The Livingston Open is a defunct, Grand Prix tennis affiliated men's tennis tournament. It was founded in 1984 as the North American Open and ran to 1989, in Livingston, New Jersey, United States and was played on outdoor hard courts at Newark Academy.
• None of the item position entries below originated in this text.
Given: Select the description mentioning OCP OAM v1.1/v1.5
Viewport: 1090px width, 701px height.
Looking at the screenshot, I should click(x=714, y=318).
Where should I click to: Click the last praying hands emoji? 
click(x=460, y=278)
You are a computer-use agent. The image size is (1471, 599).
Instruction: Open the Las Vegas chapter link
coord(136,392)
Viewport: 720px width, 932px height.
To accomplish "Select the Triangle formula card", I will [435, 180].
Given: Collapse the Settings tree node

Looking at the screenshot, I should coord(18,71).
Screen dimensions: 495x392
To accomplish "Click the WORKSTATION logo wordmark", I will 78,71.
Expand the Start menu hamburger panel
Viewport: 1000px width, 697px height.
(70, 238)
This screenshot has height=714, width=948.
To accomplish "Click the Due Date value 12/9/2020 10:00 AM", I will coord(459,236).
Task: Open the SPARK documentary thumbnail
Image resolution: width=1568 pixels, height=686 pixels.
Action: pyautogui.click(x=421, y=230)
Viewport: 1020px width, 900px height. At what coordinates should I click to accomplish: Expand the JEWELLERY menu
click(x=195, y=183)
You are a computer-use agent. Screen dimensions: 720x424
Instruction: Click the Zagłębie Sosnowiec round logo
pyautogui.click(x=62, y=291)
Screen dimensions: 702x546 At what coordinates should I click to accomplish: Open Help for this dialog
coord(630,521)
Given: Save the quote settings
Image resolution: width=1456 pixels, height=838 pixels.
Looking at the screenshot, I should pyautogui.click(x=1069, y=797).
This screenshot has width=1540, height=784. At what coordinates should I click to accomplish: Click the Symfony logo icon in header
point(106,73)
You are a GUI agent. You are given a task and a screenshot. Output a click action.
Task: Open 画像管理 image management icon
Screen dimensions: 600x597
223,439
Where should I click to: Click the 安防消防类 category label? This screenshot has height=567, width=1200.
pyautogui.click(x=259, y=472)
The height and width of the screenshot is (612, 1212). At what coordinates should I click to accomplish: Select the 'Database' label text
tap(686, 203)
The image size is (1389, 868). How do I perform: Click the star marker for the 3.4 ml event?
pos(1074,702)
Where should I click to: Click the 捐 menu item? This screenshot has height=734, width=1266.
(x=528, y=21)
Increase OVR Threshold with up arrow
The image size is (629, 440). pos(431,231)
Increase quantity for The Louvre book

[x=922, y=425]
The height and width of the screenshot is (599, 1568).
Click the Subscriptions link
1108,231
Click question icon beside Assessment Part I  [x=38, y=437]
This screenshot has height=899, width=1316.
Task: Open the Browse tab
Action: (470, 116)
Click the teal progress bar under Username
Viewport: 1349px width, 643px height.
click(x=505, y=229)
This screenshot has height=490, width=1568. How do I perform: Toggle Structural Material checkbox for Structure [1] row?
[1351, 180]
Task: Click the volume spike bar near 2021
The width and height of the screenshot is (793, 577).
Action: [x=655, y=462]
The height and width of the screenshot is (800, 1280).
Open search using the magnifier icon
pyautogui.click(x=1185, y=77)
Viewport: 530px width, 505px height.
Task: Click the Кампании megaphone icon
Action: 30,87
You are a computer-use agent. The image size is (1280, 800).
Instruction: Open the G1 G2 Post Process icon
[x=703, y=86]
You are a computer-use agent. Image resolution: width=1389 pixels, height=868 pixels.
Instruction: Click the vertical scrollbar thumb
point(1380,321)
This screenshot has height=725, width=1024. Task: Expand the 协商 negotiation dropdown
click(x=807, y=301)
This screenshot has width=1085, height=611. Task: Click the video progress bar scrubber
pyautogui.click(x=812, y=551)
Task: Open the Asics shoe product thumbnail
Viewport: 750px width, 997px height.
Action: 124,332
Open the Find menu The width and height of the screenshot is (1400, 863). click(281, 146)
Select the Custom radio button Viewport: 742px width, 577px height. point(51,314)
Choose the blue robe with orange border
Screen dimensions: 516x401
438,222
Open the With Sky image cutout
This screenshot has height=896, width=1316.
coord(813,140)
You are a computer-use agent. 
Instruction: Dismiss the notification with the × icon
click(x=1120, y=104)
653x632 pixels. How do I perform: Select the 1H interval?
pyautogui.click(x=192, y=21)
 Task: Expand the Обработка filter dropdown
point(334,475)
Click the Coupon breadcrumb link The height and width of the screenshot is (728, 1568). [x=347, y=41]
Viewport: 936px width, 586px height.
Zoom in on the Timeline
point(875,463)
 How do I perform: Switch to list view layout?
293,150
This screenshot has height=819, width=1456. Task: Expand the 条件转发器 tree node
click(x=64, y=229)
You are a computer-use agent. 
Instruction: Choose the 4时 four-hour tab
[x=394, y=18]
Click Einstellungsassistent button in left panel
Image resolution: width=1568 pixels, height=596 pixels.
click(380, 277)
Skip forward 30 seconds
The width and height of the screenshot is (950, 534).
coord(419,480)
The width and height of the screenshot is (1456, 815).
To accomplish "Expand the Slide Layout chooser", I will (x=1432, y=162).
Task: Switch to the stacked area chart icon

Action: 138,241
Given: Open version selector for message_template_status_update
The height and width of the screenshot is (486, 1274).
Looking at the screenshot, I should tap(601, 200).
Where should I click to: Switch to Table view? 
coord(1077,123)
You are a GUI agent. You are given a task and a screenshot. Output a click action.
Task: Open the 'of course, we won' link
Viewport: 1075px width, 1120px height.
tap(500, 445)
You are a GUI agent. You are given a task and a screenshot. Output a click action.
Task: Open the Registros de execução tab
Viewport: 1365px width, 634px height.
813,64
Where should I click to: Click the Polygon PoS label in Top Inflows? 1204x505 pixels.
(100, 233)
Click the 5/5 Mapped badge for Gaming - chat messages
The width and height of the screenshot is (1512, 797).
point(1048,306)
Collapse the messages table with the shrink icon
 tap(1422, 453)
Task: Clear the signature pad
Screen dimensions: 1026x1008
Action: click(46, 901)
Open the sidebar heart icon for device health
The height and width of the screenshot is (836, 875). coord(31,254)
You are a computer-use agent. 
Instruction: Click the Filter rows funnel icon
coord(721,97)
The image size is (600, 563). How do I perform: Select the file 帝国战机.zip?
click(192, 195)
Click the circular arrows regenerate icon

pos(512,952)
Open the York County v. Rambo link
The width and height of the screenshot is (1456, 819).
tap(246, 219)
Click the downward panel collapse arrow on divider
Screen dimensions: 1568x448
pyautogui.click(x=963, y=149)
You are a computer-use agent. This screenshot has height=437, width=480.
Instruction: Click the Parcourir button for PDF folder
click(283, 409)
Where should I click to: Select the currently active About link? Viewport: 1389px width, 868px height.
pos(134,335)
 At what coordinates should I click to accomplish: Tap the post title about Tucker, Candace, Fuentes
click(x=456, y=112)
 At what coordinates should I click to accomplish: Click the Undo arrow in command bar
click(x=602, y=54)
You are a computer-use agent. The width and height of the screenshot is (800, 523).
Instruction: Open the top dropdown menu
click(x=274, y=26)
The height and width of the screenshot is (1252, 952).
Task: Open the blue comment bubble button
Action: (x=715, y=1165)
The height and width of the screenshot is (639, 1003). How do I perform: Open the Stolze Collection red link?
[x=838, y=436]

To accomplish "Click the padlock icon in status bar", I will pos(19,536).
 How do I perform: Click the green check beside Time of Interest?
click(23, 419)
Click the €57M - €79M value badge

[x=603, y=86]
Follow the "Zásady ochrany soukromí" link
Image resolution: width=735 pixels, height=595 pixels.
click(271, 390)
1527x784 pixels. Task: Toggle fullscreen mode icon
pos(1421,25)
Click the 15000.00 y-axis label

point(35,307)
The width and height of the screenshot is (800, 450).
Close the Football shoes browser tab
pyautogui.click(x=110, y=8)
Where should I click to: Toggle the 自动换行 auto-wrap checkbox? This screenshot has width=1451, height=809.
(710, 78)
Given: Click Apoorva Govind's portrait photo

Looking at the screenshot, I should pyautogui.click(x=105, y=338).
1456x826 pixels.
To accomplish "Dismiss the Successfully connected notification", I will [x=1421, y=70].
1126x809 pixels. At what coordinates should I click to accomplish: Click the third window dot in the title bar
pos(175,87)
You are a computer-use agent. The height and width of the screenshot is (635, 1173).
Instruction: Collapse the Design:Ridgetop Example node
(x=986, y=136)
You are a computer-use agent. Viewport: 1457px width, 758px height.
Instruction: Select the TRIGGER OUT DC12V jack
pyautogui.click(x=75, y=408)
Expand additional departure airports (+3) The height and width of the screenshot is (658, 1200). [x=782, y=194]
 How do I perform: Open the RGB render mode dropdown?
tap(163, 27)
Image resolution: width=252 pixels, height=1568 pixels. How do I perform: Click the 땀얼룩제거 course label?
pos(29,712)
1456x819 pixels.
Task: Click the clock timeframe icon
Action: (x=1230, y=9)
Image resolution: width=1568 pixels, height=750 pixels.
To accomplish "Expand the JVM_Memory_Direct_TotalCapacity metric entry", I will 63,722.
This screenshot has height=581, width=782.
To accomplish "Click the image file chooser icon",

American Brad Gilbert won the singles title on three occasions, while fellow countryman Johan Kriek won it twice and Andre Agassi won it once.

==Results==

===Singles===

| Year | Champions | Runners-up | Score |
|---|---|---|---|
| 1984 | USA Johan Kriek | FRG Michael Westphal | 6–2, 6–4 |
| 1985 | USA Brad Gilbert | USA Brian Teacher | 7–6, 6–4 |
| 1986 | USA Brad Gilbert | USA Mike Leach | 6–2, 6–2 |
| 1987 | USA Johan Kriek | GER Christian Saceanu | 7–6, 3–6, 6–2 |
| 1988 | USA Andre Agassi | USA Jeff Tarango | 6–2, 6–4 |
| 1989 | USA Brad Gilbert | AUS Jason Stoltenberg | 6–4, 6–4 |

===Doubles===

| Year | Champions | Runners-up | Score |
|---|---|---|---|
| 1984 | USA Scott Davis USA Ben Testerman | USA Paul Annacone CAN Glenn Michibata | 6–4, 6–4 |
| 1985 | USA Mike De Palmer AUS Peter Doohan | RSA Eddie Edwards RSA Danie Visser | 6–3, 6–4 |
| 1986 | USA Bob Green AUS Wally Masur | USA Sammy Giammalva Jr. USA Greg Holmes | 5–7, 6–4, 6–4 |
| 1987 | USA Gary Donnelly USA Greg Holmes | USA Ken Flach USA Robert Seguso | 7–6, 6–3 |
| 1988 | CAN Grant Connell CAN Glenn Michibata | USA Marc Flur USA Sammy Giammalva Jr. | 2–6, 6–4, 7–5 |
| 1989 | USA Tim Pawsat USA Tim Wilkison | NZL Kelly Evernden USA Sammy Giammalva Jr. | 7–5, 6–3 |

==Event Names==
Official
- North American Open (1984)
- Livingston Open & New Jersey Championships (1985-1987)
- Livingston Open (1988-1989)

Sponsored
- Volvo Tennis New Jersey Championships (1985-1987)
- Mennen Cup (1988)
- Swiss Army Knife Open (1989)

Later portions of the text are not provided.